Personally, I appreciated the Cupertino company's doing such a fabulous job of sending a signal that digital civil society has arrived. (And just in time for our conference on the Ethics of Data - how perfect!)
Here's the signal, in case you missed it. Apple made a big deal about how it can protect your private financial and health data, which the watch and phone will help you collect and manage. They explained how the phone/watch will/will not store your data, how it can be shared, and who will have access to it.
The following language is from Apple's own developer guide - (the rules of the road for the people creating the apps that will make the watch do more than its Casio forebears)
"27.4 Apps may not use user data gathered from the HealthKit API for advertising or other use-based data mining purposes other than improving health, medical, and fitness management, or for the purpose of medical research (emphasis added)"My question? Medical research by whom? Harvard? (nonprofit) The Centers for Disease Control? (government) Pfizer? (Commercial company) Citizen scientists in their garages? (none of the above)
Medical research is done by businesses, government, and nonprofits. They each operate under separate rules. Some have clear institutional structures and review processes for doing research on humans. Some make sure they have your consent to be included in a study or a publicly reported "finding," others, well not so much.
The New York Times read the above developer guide and interpreted it as if reserving use of the data for medical research was in some ways protecting our privacy. From their Thursday story:
"Apple has made it clear to developers of health apps that it wants to protect privacy. Last week, it updated its guidelines for app developers, stating that apps working with HealthKit, Apple’s new set of tools for tracking fitness and health statistics, may not use the personal data gathered for advertising or data-mining uses other than for helping manage an individual’s health and fitness, or for medical research."But here's the thing - letting the data be used for "medical research" without specifying by whom and under what conditions doesn't protect you in the least.
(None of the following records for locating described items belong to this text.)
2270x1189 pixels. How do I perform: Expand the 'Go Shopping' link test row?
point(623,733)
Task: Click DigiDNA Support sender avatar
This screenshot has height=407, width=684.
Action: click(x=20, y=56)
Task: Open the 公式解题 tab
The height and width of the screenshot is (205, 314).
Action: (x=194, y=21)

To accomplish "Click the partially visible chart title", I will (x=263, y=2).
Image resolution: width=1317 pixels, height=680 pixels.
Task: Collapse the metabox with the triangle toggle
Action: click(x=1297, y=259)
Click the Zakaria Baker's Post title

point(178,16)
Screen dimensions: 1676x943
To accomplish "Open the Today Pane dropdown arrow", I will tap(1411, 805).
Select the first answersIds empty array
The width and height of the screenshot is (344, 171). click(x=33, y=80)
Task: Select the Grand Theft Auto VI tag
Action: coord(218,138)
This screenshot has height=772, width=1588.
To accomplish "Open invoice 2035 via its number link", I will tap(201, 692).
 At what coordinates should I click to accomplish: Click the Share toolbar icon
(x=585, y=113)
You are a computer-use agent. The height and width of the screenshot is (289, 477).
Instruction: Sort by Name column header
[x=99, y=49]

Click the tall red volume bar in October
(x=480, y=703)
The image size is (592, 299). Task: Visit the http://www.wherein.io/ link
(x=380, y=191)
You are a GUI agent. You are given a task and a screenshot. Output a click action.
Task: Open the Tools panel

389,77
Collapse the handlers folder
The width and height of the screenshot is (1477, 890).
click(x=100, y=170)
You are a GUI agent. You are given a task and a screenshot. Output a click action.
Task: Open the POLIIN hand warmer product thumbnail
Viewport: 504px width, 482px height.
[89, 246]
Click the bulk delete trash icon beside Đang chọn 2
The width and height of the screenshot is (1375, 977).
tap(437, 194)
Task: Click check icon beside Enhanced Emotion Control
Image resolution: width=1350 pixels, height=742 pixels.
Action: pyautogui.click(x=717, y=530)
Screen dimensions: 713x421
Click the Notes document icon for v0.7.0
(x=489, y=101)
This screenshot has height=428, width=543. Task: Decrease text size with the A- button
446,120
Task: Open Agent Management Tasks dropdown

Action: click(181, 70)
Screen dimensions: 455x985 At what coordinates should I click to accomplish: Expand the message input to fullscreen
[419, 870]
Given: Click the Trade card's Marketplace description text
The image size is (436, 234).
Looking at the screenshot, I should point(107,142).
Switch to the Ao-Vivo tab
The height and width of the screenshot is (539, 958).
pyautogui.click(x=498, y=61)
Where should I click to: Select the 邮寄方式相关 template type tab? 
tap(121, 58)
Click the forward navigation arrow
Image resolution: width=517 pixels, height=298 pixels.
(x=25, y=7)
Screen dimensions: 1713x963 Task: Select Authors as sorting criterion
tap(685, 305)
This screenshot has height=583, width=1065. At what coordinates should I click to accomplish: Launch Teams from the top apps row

It's like saying only "book lenders" will have information about your reading habits. Book lenders include your local library, which has been protecting reader information from prying eyes for decades, and Amazon, which uses your data...differently.
The point is we have different expectations for different kinds of organizations - public, commercial, and not-profit - and we hold them, socially and legally, to different standards of transparency, accountability, and trust. Data cross all those lines (and those lines are already rather blurry). As they celebrated in Cupertino, it's clear that we have entirely new tools for collecting, storing, and sharing our data. We need new rules - especially if we want to maintain the trust and integrity of the nonprofit sector.